‘Sadness and pain’ as Egypt’s Copts bury bus attack victims
Seven people were killed and at least 18 others wounded in Friday’s attack, the latest to target Coptic Christians.
Coptic Christians in Egypt have buried the victims of an attack on buses carrying visitors to a monastery in a northeastern province.
Seven people were killed on Friday and at least 18 others wounded when attackers opened fire on the vehicles near the Monastery of St Samuel in Minya, which was the target of a similar attack in 2017.
On Saturday, hundreds gathered at the Prince Tadros church in Minya, a city some 260km south of the capital, Cairo, to bury six members of the same family who were shot dead in the attack. Among them were a 15-year-old boy and a 12-year-old girl.
The seventh victim, an Anglican bus driver, was buried on Friday evening in a village outside Minya.
“There is a mix of sadness and pain,” Bishop Anba Makarios, head of Minya’s Coptic diocese, told mourners on Saturday, tears streaming down his face.
“Sadness as these painful events are being repeated, and pain because Copts are part of this homeland and part of its fabric”.
The Copts are an Orthodox denomination who estimates say make up about 10 to 15 percent of Egypt’s more than 90 million people, although there is no formal religious census to determine an exact number. They are the Middle East’s largest Christian community and have long complained of persecution and insufficient protection.
After prayers, the bodies were carried out of the heavily-guarded ceremony in white coffins bearing wreaths of white flowers.

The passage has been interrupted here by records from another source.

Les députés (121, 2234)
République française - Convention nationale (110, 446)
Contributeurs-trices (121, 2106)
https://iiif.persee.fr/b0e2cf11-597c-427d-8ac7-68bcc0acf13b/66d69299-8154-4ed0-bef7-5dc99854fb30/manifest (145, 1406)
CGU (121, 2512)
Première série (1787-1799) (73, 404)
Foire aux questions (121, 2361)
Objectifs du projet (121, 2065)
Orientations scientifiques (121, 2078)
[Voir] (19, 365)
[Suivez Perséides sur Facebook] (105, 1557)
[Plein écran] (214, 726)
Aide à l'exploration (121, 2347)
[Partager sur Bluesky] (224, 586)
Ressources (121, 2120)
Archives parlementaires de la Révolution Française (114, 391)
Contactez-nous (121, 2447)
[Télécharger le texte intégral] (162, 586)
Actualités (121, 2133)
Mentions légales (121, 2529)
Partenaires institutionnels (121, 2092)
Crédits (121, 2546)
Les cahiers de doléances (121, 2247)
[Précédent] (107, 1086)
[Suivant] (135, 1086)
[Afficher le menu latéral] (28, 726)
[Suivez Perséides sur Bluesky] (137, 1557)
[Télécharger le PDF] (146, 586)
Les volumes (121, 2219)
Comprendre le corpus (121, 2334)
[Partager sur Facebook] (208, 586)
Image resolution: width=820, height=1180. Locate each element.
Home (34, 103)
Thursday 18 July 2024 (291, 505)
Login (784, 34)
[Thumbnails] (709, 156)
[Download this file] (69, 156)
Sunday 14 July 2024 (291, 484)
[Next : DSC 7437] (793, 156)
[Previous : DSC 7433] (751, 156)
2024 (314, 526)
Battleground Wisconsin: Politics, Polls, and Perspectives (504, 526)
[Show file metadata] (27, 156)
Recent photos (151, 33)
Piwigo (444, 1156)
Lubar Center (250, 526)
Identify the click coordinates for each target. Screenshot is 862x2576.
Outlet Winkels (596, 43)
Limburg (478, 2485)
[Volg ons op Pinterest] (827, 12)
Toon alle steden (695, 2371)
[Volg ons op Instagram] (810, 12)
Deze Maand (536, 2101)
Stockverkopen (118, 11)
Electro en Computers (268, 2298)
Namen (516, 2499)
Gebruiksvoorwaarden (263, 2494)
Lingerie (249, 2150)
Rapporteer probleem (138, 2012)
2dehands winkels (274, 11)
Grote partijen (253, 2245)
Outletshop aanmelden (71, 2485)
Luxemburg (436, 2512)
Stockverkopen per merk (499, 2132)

Family members reportedly waited outside Minya’s main hospital, where victims were being treated, on Friday night to receive the bodies for burial.
There was also a heavy security presence outside the facility, while roads close to the scene of the shooting remained blocked.
String of attacks
The Islamic State of Iraq and the Levant (ISIL, also known as ISIS) armed group quickly claimed responsibility for Friday’s deadly attack, which is the latest in a string of assaults against the minority community.
In December 2017, a gunman killed 11 people at a church and a Christian-owned shop near Cairo. More than 100 Copts have been killed in such attacks since 2011, according to The Associated Press news agency.
“We will not forget the promises of officials, including the president of the republic, that the criminals will be punished,” Makarios told mourners, who booed when he thanked security officials.
Egypt’s President Abdel Fattah el-Sisi said on Friday he mourned the victims as martyrs and vowed to push ahead with a major army and police crackdown launched in February to target armed groups.
El-Sisi also reportedly called Coptic Pope Tawadros II to offer his condolences and led a moment of silence at a youth forum.
The government pledged 100,000 Egyptian pounds ($5,600) in compensation to the families of the dead, as well as a monthly stipend of 1,500 pounds ($84).
Fifty thousand pounds ($2,800) will be given to those among the wounded who require extended medical treatment, the state news agency MENA said.
Some Christians in Minya said Saturday’s attack proves not enough is being done to protect Egypt’s Christians.
It is the second attack around the same monastery in as many years and, despite the main road only being open to pilgrims, the attackers were able to use secondary dirt roads to intercept the buses, Egypt’s interior ministry said.
The ministry said police were pursuing the attackers, who fled the scene.